[What is asked]
Retype the part of the records that opens with the line containing "Screen dimensions: 952x1285" and closes with the line containing "click(x=391, y=121)", keeping every line exactly as it appears.

[Records provided]

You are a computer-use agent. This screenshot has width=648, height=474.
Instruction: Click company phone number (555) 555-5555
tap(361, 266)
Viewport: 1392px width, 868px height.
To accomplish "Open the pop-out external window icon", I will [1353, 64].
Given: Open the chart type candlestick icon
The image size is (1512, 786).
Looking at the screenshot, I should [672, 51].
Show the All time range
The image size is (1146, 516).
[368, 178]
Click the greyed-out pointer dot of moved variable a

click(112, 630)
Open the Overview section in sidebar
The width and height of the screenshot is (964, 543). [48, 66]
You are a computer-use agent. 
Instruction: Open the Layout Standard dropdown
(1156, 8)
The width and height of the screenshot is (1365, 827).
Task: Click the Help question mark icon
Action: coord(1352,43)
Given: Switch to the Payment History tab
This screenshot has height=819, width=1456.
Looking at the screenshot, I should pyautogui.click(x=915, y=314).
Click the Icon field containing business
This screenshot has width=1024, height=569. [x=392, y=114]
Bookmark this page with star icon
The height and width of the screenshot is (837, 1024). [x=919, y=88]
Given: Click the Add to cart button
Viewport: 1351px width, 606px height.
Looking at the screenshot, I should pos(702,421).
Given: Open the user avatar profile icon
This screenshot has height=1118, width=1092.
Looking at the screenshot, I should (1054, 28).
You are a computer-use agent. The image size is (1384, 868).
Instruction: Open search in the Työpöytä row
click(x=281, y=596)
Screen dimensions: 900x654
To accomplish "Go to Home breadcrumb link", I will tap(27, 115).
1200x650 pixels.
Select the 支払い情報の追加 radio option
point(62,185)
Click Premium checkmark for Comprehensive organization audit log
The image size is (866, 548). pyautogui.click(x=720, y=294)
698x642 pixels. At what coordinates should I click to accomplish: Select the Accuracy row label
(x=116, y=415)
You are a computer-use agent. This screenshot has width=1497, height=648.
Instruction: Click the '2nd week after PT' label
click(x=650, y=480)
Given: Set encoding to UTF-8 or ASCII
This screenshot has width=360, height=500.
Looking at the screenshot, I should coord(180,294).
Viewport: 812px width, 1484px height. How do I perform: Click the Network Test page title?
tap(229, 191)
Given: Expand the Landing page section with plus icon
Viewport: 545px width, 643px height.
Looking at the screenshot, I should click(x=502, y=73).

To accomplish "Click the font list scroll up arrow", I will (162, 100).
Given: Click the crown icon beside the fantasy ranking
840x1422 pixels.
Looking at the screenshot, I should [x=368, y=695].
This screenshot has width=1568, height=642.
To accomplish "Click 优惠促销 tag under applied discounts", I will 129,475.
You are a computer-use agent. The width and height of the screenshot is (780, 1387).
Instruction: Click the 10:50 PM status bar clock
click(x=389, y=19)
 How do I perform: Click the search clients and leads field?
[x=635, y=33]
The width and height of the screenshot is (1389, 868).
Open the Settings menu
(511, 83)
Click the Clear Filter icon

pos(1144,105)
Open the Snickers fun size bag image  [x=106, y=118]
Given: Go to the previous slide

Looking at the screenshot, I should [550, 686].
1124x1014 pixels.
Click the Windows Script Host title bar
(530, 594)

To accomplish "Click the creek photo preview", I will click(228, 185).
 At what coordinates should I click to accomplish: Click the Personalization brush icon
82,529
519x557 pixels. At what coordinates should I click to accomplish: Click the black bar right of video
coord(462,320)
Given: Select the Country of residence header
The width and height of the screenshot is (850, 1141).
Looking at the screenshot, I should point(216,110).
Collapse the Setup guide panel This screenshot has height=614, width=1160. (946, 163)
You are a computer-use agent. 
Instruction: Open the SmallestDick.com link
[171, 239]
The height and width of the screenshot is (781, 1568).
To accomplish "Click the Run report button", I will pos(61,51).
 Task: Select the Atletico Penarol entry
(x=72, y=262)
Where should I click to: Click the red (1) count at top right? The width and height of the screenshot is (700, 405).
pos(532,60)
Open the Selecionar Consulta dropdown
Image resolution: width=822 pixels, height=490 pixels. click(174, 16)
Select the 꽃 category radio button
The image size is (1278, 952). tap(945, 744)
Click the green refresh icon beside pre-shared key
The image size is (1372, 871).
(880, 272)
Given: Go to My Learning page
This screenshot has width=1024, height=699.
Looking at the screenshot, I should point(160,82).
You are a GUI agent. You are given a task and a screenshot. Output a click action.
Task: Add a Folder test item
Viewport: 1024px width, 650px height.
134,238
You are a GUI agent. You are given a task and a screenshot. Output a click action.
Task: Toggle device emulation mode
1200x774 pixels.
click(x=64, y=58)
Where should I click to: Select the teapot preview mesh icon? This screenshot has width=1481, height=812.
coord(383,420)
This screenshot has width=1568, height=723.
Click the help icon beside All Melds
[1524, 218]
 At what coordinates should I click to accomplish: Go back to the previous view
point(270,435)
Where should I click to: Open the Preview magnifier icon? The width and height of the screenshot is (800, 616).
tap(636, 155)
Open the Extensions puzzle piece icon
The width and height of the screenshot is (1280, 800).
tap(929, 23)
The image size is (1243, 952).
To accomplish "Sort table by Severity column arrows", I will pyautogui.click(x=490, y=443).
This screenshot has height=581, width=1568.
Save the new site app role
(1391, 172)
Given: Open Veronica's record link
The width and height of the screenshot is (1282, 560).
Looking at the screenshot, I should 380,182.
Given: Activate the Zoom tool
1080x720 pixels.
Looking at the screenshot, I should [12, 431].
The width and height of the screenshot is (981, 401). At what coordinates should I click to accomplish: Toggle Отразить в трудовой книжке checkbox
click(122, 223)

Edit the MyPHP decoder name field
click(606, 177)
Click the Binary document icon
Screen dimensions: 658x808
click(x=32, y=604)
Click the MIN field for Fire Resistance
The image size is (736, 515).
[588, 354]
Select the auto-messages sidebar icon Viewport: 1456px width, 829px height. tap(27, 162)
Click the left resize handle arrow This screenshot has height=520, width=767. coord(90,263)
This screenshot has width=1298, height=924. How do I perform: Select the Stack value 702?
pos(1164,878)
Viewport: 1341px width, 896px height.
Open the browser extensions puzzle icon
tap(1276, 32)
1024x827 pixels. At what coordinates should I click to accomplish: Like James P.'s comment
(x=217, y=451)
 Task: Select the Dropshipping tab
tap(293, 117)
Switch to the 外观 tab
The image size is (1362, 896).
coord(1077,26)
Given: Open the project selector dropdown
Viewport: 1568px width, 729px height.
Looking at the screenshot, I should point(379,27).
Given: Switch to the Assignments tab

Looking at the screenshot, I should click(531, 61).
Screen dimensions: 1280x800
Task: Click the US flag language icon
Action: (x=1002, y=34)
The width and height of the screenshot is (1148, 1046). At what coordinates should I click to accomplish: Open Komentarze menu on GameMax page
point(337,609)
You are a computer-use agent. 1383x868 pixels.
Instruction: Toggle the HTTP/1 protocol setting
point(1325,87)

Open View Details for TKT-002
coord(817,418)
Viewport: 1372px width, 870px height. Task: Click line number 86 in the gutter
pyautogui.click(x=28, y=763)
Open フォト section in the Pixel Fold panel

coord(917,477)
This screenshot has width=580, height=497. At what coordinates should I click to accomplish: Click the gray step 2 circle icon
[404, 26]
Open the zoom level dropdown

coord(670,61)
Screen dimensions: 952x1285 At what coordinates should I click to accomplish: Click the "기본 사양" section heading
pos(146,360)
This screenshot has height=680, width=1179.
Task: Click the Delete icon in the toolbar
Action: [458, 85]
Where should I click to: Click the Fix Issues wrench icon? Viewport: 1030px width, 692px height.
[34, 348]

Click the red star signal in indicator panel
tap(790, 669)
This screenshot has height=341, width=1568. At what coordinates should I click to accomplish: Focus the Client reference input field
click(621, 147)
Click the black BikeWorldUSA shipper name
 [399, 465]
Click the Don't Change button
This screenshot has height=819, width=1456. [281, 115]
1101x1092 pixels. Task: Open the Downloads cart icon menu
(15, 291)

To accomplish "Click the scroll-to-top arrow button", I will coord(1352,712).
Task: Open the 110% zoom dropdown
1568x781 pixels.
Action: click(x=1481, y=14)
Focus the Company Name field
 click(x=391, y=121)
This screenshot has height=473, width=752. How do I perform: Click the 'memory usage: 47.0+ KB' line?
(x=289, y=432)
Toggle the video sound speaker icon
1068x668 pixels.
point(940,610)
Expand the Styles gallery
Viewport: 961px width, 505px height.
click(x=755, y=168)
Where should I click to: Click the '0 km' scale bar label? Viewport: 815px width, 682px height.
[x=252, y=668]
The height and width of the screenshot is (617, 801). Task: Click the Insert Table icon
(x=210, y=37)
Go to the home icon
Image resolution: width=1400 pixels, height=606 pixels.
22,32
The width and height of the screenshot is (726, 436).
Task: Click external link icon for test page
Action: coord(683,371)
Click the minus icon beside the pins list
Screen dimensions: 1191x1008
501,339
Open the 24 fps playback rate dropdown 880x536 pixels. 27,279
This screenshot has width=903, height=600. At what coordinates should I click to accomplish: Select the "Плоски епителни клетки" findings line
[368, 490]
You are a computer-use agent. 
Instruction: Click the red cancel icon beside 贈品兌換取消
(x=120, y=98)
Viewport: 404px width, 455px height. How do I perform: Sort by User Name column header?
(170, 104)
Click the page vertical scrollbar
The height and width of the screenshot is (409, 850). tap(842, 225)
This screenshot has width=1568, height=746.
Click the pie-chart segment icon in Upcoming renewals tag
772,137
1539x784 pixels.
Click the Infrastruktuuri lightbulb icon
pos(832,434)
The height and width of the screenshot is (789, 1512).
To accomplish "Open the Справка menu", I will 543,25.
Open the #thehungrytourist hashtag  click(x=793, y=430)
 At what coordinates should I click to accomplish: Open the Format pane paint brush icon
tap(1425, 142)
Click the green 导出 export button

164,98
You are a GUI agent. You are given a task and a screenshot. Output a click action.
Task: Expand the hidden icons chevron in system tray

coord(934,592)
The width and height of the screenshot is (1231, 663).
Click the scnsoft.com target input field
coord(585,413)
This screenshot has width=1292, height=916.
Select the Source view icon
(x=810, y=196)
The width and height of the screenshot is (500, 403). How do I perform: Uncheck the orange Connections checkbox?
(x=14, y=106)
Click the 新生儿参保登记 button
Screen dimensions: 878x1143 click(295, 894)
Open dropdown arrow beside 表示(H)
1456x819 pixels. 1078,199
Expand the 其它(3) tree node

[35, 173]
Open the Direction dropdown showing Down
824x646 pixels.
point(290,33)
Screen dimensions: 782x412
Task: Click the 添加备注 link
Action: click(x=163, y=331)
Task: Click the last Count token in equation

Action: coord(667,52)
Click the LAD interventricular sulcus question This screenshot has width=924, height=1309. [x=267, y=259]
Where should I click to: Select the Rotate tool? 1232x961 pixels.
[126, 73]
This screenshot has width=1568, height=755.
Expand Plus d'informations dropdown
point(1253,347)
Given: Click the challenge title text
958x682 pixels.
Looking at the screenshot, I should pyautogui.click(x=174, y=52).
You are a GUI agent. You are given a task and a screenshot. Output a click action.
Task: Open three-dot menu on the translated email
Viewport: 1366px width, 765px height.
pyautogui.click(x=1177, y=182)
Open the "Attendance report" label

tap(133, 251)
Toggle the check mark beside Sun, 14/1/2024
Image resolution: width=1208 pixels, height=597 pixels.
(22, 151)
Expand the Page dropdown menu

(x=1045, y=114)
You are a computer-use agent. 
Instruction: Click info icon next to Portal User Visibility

[Response to the task]
Screen dimensions: 952x1285 At what coordinates should I click to accomplish: Click the "기본 사양" section heading
pos(146,360)
This screenshot has height=680, width=1179.
Task: Click the Delete icon in the toolbar
Action: [458, 85]
Where should I click to: Click the Fix Issues wrench icon? Viewport: 1030px width, 692px height.
[34, 348]

Click the red star signal in indicator panel
tap(790, 669)
This screenshot has height=341, width=1568. At what coordinates should I click to accomplish: Focus the Client reference input field
click(621, 147)
Click the black BikeWorldUSA shipper name
 [399, 465]
Click the Don't Change button
This screenshot has height=819, width=1456. [281, 115]
1101x1092 pixels. Task: Open the Downloads cart icon menu
(15, 291)

To accomplish "Click the scroll-to-top arrow button", I will coord(1352,712).
Task: Open the 110% zoom dropdown
1568x781 pixels.
Action: click(x=1481, y=14)
Focus the Company Name field
 click(x=391, y=121)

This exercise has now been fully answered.